IMAGINE, if you can, a time before the term mockumentary had even been thought of. A televisual era where fake news merely meant the newsreader gags the Two Ronnies opened and closed their sketch show with.
It’s tough, I know, but that’s the way it was in 1992 and that’s why Ghostwatch had such a huge effect on everyone who tuned into it that Halloween on BBC 1. We, the great viewing public, simply weren’t as savvy and postmodern as we are now.
Shocking barely begins to cover it really.
If the British Broadcasting Corporation attempted to scare a prime-time audience to within an inch of its life with a fake supernatural expose today of course we’d all sneer knowingly and snort at the sheer obviousness of it all. Decades of watered down nonsense like Most Haunted has dulled our senses for such things. In 1992, however, just about everybody bought into it wholesale and good old Auntie managed to traumatise millions with one well executed broadcast.

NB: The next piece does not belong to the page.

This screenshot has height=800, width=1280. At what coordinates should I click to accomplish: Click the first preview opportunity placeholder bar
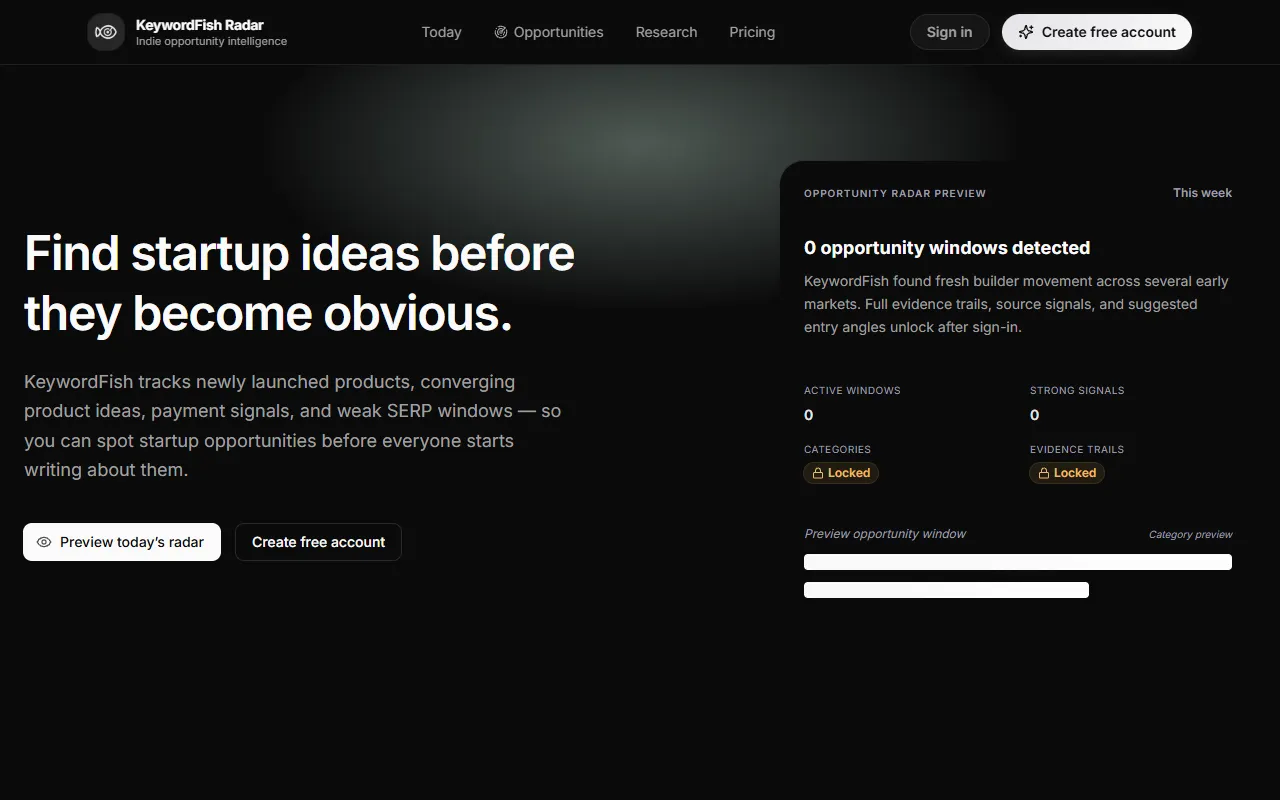coord(1018,562)
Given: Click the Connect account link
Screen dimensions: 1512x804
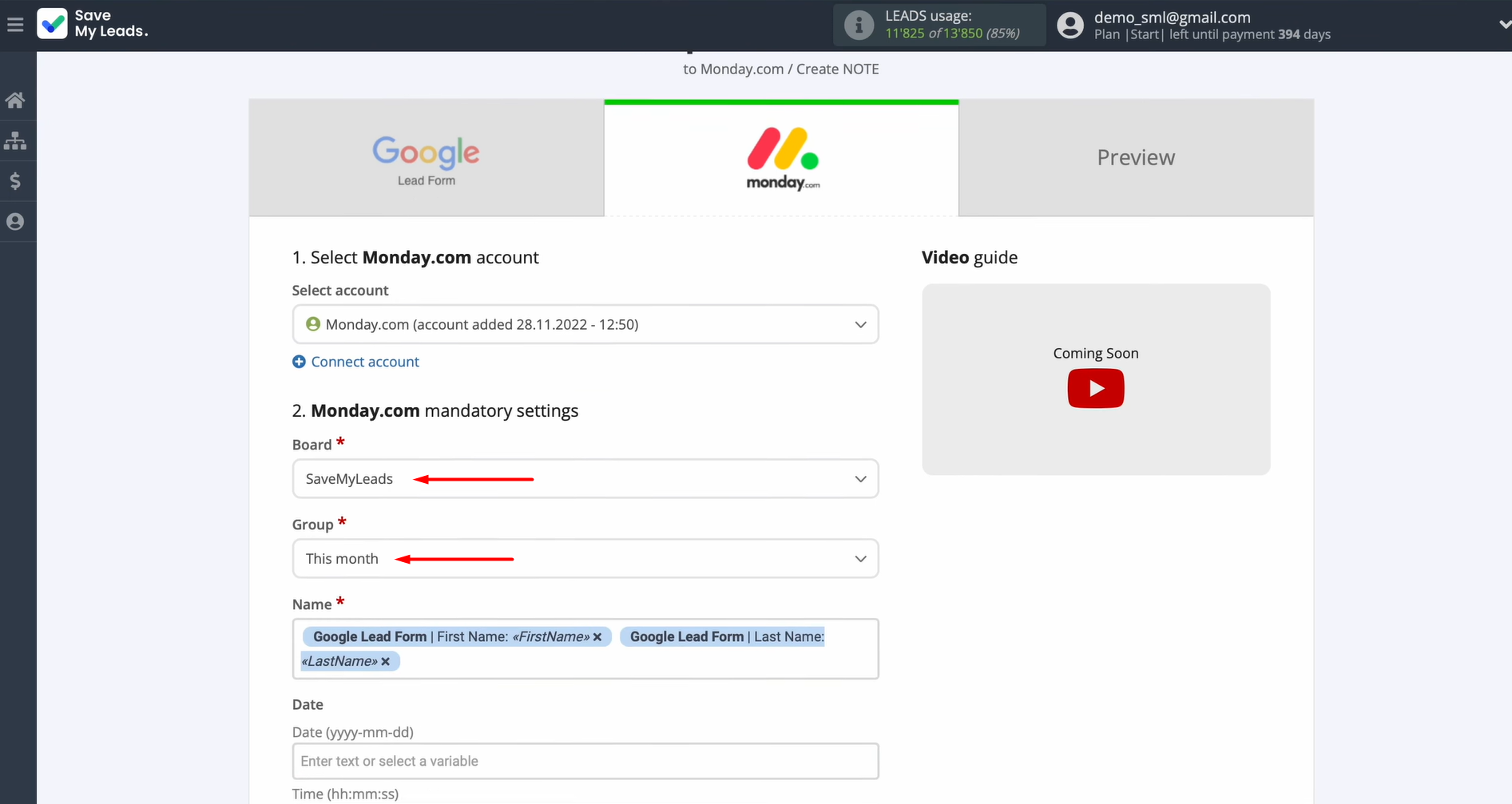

It was billed, for those who scanned their Radio Times closely, as a drama but most people didn’t really spot that and until the credits rolled at the end many felt they were watching the most shocking and genuinely spooked out mainstream telly show ever.
Initially everything about the show suggested a cosy little investigative expose of so-called “haunted houses”. It was presented as a kind of Crimewatch special and hosted by Michael Parkinson, Sarah Green and Mike Smith. On first sight it couldn’t have been more mundane. What it turned out to be was one of the most genuinely odd and impressively pulled off spoofs in broadcast history.
Like many a fine spook fest, it all began slowly. Very little happened at first before, around the 40-minute mark, all hell broke loose. Not literally, you understand, but with enough nastiness to make you lurch from your slumber on the sofa and ask out loud if what you think you saw really happened.
Things start flying around the rooms, ordinary children start acting like their auditioning for a remake of The Exorcist and we get to meet the shadowy figure of Pipes for the first time – so named because the creepy clankings in the house are being blamed on the pipes rattling. He is a deeply disturbing figure that still lurks somewhere in the subconscious of all of us unfortunate enough to have witnessed his ghostly appearances on our TV screens that Halloween night.
By the end it’s all been cranked up to ridiculous levels of trauma with the unforgettable image of good old Michael Parkinson rambling zombie like around a darkened studio while reciting gibberish children's verse. If you think his life insurance ads are scary you ain’t seen nothing yet.
With the haunted holidays upon us again I suggest you seek out the show (reissued on Network DVD a while back) and treat yourself to some seriously tidy small screen chills. Trust me – you’ll never look at old Parky in quite the same way again.